O consumo de café voltou a crescer no Brasil nos primeiros quatro meses de 2026, impulsionado pela desaceleração dos preços nos supermercados. Segundo dados da Associação Brasileira da Indústria de Café (Abic), o volume consumido alcançou 4,9 milhões de sacas de 60 quilos no período, representando alta de 2,44% em relação ao mesmo intervalo do ano passado.
De acordo com a entidade, a recuperação começou a ganhar força em março, quando o consumo registrou crescimento de 10,25% na comparação com março de 2025. Em abril, o avanço continuou, embora em ritmo mais moderado, com alta de 3,66%.
O diretor executivo da Abic, Celírio Inácio, afirmou que o setor iniciou 2026 ainda refletindo os impactos da queda registrada no ano anterior, mas destacou a retomada do mercado nos últimos meses.
Em 2025, o consumo de café havia recuado 2,31% entre novembro de 2024 e outubro de 2025, pressionado pela forte alta nos preços ao consumidor.
Após atingir picos entre o fim de 2024 e o início de 2025, os preços começaram a cair neste ano devido ao aumento da oferta da matéria-prima.
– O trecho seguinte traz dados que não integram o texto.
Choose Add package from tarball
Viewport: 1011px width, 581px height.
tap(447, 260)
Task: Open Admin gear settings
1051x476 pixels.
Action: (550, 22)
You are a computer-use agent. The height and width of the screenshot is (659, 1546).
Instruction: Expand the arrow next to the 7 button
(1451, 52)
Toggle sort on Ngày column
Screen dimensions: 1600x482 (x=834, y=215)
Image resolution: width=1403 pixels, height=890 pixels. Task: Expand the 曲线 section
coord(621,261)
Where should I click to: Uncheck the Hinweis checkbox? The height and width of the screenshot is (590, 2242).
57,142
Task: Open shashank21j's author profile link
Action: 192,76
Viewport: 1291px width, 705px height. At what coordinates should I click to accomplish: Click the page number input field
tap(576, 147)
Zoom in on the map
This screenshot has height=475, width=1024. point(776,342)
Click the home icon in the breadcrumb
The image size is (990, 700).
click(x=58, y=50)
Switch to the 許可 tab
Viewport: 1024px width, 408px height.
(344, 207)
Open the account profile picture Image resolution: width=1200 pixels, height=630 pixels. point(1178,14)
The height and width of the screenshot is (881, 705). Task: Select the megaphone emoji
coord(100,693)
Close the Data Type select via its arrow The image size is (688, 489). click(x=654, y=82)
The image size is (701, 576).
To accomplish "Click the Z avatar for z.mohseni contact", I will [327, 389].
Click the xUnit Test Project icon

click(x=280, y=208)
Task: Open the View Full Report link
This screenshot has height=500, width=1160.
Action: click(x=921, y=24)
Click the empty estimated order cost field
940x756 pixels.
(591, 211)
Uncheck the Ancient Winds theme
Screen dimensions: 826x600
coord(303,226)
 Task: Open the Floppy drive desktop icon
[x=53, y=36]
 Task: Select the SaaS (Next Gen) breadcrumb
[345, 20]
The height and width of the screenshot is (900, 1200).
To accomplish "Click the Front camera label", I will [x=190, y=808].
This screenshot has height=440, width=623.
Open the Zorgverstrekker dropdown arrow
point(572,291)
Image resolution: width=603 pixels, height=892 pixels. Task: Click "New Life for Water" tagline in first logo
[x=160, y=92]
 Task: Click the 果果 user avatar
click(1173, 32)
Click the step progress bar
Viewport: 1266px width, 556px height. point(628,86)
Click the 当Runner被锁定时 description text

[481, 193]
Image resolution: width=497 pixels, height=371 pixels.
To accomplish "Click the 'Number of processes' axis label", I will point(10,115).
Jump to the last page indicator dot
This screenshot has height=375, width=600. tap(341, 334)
No caso do café tradicional, o quilo ficou em torno de R$ 55,34 em abril, uma redução de 15,51% na comparação com o mesmo mês do ano passado.
Entre as oito categorias monitoradas pela Abic, apenas três apresentaram aumento de preços ao consumidor:
- Cafés especiais: 16,9%;
- Descafeinados: 21%;
- Café solúvel: 0,55%.
O presidente da Abic, Pavel Cardoso, afirmou que o setor espera uma safra recorde em 2026. Caso a previsão se confirme, a tendência é de maior estabilidade nos preços e possível redução adicional ao consumidor.
Segundo ele, uma produção maior deve contribuir para um comportamento mais regular do mercado, permitindo que a queda nos custos seja repassada ao varejo e favoreça um novo avanço no consumo ao longo do ano.
Produção recorde
A Companhia Nacional de Abastecimento (Conab) informou nesta quinta-feira (21) que a produção brasileira de café deverá crescer 18% na safra deste ano em relação à temporada anterior, alcançando 66,7 milhões de sacas.
Se a estimativa for confirmada, será a maior produção já registrada na série histórica da Conab, superando em 5,74% o recorde anterior, alcançado em 2020.